Nair Smita, Gayathri P, Murthy M R N, Savithri H S
Department of Biochemistry, Indian Institute of Science, Bangalore-560012, Karnataka State, India.
Virology. 2008 Dec 5;382(1):83-90. doi: 10.1016/j.virol.2008.08.034. Epub 2008 Oct 7.
N-terminal serine protease domain of Sesbania mosaic virus polyprotein, requires fused VPg for its activity. W43 of VPg mediates aromatic stacking interactions (characterized by 230 nm positive CD peak) with protease. A stretch of aromatic residues (F269, W271, Y315, and Y319) exposed in the protease domain were mutated to identify the interacting partner of W43. W271A Protease-VPg mutant showed absence of cleavage activity both in vivo and in trans, with concomitant loss of the 230 nm CD peak. F269A Protease-VPg mutant was partially active. Mutations of the tyrosines did not result in loss of protease activity or the CD peak. Interestingly, H275, though not a part of the exposed aromatic stretch, was shown to be essential for protease activity and contributed significantly to the CD peak. Hence, we conclude that W271 and H275 of the protease domain mediate aromatic stacking interactions with W43 of VPg thereby rendering the protease active.

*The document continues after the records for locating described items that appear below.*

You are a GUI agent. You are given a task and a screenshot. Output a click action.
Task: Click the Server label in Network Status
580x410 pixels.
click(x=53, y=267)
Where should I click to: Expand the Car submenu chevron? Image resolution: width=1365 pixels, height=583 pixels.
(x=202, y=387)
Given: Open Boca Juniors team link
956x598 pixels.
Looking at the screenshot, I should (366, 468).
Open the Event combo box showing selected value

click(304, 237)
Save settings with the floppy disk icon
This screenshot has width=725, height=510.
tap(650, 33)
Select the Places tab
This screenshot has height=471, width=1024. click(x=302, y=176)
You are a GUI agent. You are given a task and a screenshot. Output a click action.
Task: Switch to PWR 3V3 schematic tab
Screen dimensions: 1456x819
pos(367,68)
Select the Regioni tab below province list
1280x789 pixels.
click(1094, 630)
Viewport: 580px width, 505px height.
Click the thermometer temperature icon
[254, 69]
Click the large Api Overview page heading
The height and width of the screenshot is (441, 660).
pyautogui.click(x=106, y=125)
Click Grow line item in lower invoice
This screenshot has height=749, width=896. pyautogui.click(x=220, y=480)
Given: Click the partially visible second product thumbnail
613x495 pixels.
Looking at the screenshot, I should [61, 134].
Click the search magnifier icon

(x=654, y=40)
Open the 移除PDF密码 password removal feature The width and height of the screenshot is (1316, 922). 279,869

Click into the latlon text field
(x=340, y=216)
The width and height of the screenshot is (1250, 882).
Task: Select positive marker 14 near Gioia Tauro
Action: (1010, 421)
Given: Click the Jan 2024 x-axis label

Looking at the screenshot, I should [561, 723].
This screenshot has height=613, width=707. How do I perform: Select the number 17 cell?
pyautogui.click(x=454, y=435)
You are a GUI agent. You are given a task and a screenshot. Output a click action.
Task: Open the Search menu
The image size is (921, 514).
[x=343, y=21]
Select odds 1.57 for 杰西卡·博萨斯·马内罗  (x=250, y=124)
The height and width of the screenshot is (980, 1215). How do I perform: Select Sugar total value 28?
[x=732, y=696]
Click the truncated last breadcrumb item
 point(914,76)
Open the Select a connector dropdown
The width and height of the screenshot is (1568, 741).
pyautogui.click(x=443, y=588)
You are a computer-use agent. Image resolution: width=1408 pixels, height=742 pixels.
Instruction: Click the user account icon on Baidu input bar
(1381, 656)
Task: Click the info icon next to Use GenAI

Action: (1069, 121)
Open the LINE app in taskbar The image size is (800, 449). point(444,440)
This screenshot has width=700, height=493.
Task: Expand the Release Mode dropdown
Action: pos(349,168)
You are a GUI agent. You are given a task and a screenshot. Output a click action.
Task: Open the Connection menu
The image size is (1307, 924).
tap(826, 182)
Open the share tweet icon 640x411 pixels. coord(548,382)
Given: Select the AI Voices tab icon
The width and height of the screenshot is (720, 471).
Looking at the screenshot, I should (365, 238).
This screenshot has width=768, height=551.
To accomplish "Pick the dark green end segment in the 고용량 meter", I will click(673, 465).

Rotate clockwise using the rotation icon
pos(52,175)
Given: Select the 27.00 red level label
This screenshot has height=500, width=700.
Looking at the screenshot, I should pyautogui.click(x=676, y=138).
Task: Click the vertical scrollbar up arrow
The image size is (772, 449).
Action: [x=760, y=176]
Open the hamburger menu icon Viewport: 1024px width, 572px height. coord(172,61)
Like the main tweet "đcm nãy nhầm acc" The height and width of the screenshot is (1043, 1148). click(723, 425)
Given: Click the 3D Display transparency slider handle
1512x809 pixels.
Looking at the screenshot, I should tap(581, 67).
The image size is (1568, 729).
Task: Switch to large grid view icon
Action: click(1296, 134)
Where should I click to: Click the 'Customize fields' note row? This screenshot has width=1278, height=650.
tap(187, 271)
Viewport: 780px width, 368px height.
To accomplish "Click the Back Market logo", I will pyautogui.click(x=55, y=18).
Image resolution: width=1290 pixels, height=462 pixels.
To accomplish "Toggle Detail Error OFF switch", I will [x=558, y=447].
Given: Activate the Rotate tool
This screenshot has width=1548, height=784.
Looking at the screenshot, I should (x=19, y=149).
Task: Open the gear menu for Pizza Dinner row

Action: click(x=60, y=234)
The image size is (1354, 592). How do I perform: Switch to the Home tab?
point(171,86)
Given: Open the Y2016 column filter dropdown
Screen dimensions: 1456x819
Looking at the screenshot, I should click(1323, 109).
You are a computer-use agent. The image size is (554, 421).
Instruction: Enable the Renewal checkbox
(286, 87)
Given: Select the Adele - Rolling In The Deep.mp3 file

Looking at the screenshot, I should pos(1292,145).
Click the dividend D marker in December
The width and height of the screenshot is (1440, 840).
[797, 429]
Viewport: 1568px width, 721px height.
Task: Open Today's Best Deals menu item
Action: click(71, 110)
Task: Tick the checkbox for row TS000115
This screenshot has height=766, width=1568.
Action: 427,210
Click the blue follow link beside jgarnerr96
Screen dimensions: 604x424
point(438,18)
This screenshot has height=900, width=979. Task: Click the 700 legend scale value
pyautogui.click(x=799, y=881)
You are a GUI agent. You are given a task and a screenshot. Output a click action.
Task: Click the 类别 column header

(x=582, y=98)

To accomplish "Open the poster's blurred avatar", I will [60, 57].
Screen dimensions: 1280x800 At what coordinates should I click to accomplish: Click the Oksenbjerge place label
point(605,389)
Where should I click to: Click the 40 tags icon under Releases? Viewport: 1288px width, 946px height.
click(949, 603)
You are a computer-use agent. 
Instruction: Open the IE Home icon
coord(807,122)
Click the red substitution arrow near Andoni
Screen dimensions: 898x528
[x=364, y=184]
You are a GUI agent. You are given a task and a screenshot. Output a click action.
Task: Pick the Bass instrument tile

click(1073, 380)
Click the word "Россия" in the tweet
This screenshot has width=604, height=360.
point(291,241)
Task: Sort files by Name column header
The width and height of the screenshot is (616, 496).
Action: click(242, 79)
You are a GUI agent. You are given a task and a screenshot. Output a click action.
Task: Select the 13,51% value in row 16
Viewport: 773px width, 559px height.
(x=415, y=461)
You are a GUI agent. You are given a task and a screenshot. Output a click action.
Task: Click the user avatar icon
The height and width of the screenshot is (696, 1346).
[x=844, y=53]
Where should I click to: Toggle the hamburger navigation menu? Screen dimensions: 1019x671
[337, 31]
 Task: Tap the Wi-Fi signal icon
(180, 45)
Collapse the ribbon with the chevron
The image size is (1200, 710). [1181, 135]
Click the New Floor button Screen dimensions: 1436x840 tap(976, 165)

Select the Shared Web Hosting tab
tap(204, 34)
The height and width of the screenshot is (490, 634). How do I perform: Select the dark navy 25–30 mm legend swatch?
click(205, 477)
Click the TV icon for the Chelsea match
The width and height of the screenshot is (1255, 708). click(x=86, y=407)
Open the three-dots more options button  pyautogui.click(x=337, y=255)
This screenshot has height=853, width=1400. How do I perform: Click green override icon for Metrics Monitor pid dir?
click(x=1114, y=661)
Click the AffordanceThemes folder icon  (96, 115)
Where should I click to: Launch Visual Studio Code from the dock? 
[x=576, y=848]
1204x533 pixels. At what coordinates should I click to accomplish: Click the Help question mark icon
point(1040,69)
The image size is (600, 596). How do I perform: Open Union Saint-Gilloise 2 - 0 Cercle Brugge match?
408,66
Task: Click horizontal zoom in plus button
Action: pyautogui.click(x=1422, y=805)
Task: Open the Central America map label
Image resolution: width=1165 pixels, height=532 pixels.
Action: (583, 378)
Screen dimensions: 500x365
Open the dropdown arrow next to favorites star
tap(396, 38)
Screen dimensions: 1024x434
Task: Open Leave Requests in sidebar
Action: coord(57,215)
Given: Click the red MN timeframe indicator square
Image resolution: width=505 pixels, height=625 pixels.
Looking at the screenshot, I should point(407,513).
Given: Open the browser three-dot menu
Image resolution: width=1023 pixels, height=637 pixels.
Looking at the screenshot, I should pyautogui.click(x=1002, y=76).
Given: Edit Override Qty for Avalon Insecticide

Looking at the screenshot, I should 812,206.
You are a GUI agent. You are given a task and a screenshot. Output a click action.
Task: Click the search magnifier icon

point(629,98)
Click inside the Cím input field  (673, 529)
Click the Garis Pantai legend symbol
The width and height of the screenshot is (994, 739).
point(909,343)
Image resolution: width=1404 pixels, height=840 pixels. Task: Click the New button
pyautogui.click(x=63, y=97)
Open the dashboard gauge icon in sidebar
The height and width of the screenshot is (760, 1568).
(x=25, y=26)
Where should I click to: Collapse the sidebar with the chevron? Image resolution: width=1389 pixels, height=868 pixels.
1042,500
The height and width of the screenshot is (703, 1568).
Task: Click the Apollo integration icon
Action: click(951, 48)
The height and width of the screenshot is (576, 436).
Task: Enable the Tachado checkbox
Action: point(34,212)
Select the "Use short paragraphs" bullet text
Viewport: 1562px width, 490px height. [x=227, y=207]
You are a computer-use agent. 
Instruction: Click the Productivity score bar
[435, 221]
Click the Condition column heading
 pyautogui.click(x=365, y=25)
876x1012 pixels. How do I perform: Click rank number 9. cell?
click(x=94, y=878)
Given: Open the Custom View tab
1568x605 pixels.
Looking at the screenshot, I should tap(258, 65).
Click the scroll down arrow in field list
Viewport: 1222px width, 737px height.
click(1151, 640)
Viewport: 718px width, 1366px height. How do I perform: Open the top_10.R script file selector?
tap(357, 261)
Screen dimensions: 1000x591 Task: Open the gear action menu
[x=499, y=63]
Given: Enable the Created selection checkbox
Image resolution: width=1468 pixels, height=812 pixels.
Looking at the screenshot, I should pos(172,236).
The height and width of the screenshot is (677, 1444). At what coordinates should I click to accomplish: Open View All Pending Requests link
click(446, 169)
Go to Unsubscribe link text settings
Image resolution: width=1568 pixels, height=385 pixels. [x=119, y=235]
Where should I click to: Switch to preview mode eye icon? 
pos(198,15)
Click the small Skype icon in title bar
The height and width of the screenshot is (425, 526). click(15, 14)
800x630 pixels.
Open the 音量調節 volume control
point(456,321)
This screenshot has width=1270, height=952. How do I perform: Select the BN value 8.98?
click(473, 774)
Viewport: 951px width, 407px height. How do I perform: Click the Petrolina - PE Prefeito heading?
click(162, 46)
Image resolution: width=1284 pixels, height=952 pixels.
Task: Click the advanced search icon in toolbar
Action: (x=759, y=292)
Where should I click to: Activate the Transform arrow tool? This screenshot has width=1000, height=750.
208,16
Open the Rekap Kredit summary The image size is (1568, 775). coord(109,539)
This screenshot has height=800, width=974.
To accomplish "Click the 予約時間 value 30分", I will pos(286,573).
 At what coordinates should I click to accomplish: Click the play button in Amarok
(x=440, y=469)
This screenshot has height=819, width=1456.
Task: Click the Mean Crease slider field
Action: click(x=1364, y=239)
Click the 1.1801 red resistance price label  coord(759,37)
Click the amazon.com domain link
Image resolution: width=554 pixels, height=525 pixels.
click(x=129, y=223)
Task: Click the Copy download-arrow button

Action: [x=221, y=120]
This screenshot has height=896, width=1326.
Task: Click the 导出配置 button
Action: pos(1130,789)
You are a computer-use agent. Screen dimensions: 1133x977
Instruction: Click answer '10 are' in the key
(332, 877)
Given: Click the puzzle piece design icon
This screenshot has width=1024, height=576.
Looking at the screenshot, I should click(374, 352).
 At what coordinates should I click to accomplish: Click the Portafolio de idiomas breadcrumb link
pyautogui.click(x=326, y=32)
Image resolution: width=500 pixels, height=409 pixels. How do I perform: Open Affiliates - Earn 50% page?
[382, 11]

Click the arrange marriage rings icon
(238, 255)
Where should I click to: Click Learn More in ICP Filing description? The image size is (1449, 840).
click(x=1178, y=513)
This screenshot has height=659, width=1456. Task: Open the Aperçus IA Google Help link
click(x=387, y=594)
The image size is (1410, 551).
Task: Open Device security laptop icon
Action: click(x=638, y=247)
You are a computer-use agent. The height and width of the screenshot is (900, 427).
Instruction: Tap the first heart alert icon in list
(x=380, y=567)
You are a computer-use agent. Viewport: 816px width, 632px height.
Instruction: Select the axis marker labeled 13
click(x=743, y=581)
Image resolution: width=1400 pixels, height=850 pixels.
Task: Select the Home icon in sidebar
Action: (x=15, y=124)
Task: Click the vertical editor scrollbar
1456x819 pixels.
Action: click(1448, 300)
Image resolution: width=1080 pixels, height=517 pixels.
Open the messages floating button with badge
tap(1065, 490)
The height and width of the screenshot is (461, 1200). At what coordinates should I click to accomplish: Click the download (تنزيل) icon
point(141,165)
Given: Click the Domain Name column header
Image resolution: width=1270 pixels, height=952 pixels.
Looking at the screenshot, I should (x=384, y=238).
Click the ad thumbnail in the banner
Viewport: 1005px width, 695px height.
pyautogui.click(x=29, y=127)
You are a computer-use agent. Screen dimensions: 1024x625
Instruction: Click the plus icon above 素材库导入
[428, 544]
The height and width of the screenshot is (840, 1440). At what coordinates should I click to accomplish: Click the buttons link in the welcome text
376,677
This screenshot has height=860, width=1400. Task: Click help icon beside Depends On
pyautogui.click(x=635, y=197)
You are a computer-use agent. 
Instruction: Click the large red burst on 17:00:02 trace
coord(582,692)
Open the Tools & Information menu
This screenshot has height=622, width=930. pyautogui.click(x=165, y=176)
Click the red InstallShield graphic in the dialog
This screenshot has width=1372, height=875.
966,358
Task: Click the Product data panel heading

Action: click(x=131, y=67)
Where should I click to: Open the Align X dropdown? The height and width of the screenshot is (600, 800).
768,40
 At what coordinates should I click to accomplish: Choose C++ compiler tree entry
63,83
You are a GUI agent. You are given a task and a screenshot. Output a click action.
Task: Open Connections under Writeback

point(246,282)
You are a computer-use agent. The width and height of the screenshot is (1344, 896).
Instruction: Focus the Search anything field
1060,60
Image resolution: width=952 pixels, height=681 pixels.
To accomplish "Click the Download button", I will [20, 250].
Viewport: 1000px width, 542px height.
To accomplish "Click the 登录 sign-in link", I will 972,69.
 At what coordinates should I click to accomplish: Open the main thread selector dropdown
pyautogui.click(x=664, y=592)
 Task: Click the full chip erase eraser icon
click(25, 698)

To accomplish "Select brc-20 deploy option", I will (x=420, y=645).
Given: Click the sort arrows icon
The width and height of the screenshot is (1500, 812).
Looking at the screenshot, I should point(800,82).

田菁花叶病毒多聚蛋白的N端丝氨酸蛋白酶结构域,其活性需要与融合的VPg结合。VPg的W43介导与蛋白酶的芳香族堆积相互作用(以230nm的正圆二色峰为特征)。对蛋白酶结构域中暴露的一段芳香族残基(F269、W271、Y315和Y319)进行突变,以确定W43的相互作用伙伴。W271A蛋白酶-VPg突变体在体内和体外均无切割活性,同时230nm圆二色峰消失。F269A蛋白酶-VPg突变体具有部分活性。酪氨酸的突变并未导致蛋白酶活性丧失或圆二色峰消失。有趣的是,H275虽然不是暴露的芳香族片段的一部分,但对蛋白酶活性至关重要,并对圆二色峰有显著贡献。因此,我们得出结论,蛋白酶结构域的W271和H275介导与VPg的W43的芳香族堆积相互作用,从而使蛋白酶具有活性。